The search engine business is a tough one. People are generally pretty bad at knowing how to phrase queries to give them what they want, to say nothing of dealing with spelling mistakes and synonyms and stemming, and you have to do all that work basically instantaneously. The relevance of search results might be the only thing more important than performance in determining if users will stick with your particular product, or make the trivial switch to another one.
So I was pretty surprised to discover how, er, idiosyncratic the search results were on Live Search for what I — perhaps naively — think of as a pretty straightforward query.
When searching for “Firefox”, the user might want to find the home page for the product, or a description of the history of the project, or maybe even a review of the software. Both Yahoo and Google give you some mix of that, with what seem to me to be pretty reasonable orderings of results.

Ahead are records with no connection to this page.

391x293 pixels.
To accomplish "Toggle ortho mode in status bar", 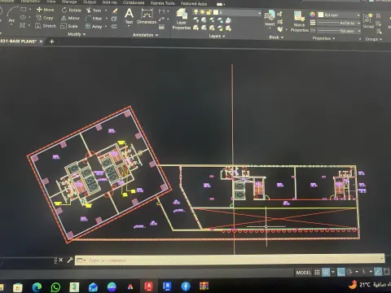I will tap(341, 272).
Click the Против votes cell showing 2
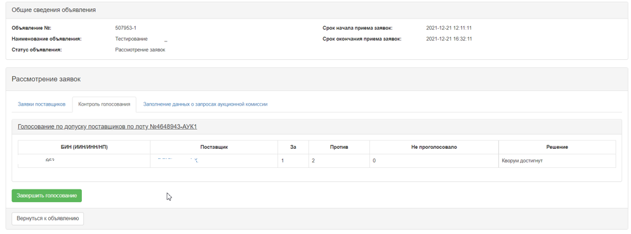The width and height of the screenshot is (631, 234). tap(339, 161)
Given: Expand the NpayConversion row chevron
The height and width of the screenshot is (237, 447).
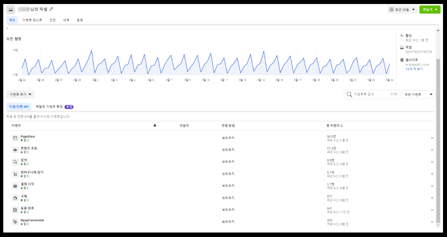Looking at the screenshot, I should (432, 222).
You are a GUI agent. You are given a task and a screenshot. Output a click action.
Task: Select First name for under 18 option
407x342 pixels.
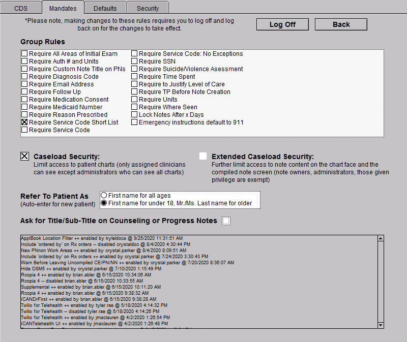[x=104, y=203]
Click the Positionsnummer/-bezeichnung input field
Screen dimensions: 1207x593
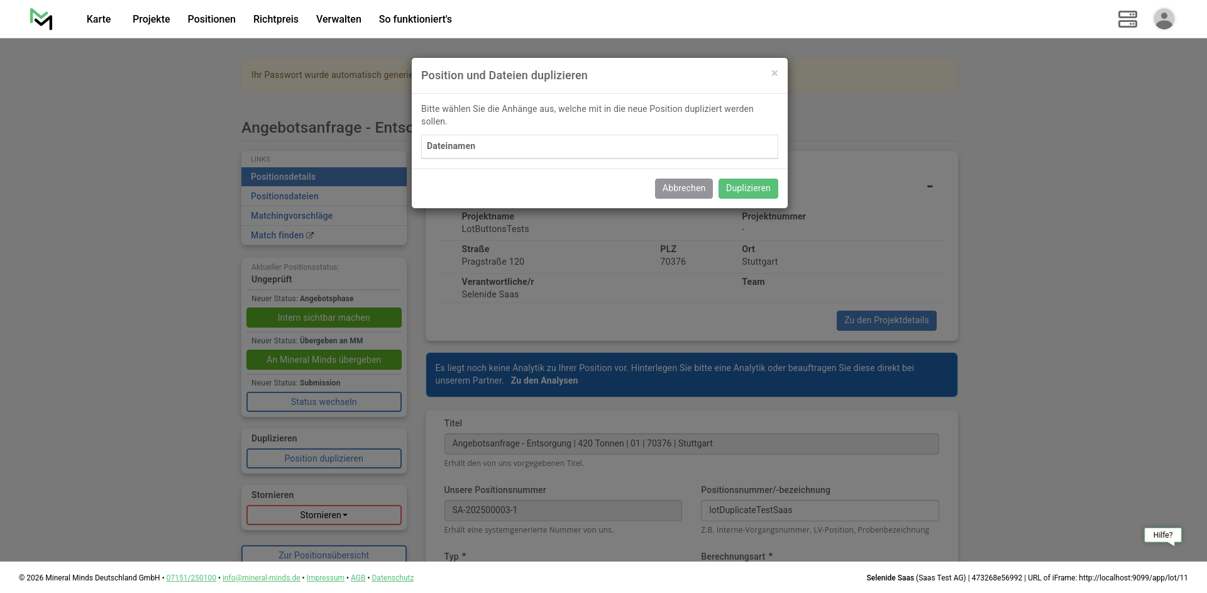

The Live Search results are a little more difficult for me to understand, since they have the Silverlight developer FAQ as the first result, then an article about cross-site scripting, then an article about ASP.NET, and then the Wikipedia page about Firefox. You have to go to the 8th entry to get the product’s home page, well below the fold on my machine at least. I’ve saved off the results, in case you disbelieve me, or for some reason can’t reproduce them yourself.
Maybe Live Search users really are a different breed, if that’s what they would be most likely to want when searching for Firefox; a ballsy market-differentiation move by Microsoft, if so.
(Canadians don’t call their judges “Your Honour”, and Americans don’t spell honour that way, so the title of this post is a somewhat impossible reference, but I figure you’ll let that slide.)